Opinion: ‘Poison in every puff’

Photo/Health Canada/The Canadian Press via AP / This image provided by Health Canada shows the final wording of six separate warnings that will be printed directly on individual cigarettes as Canada becomes the first in the world to take that step aimed at helping people quit the habit. The regulations take effect Aug. 1.

Imagine a man trying to suavely smoke in front of a woman — with the words "cigarettes cause impotence" stamped along the length of the actual cigarette.

Other health effects of smoking are more dire, of course, and Canadian smokers will soon see descriptions of half a dozen of them. Canada has announced it will require that and other warnings to be printed (in capital letters) on cigarette packaging and individual cigarettes. It's a creative way of reminding smokers of the dangers they're courting with literally every breath they take.

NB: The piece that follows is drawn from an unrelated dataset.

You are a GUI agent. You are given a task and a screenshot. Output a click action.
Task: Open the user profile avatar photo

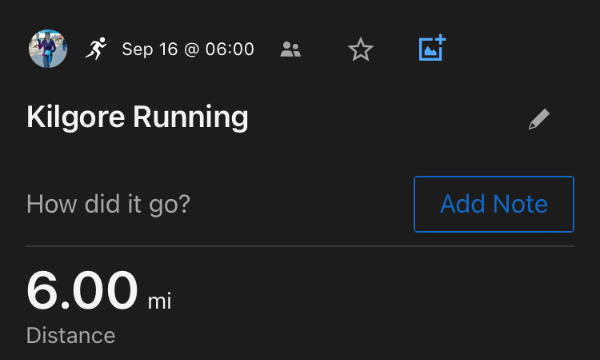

Among the messages that will be on each cigarette starting in early 2024: "Cigarettes cause cancer," "Cigarettes cause leukemia," "Cigarettes damage your organs," "Tobacco harms children," and the especially catchy "Poison in every puff."

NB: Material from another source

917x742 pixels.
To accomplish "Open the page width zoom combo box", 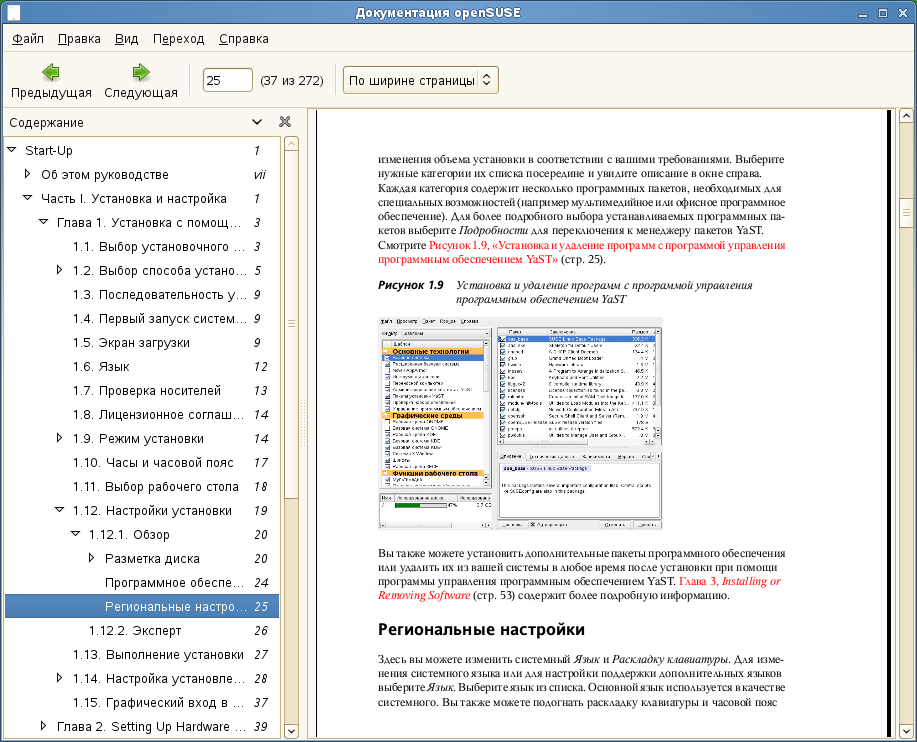I will tap(420, 80).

"This bold step will make health warning messages virtually unavoidable," said Canadian health official Carolyn Bennett, according to The Washington Post. The labels, she said, "will provide a real and startling reminder of the health consequences of smoking."

For years the U.S. has lagged behind its northern neighbor in confronting the dangers of tobacco. Since 2021, Canada has required manufacturers to print graphic images of the health impacts of smoking on their packaging — think, a bald, dying woman — and later prevented manufacturers from using brightly colored packaging to distract from the messages.

U.S. regulators, meanwhile, didn't even try to impose rules like that on the impotence sticks ... er, cancer sticks ... until 2020, and it's been tied up in court since.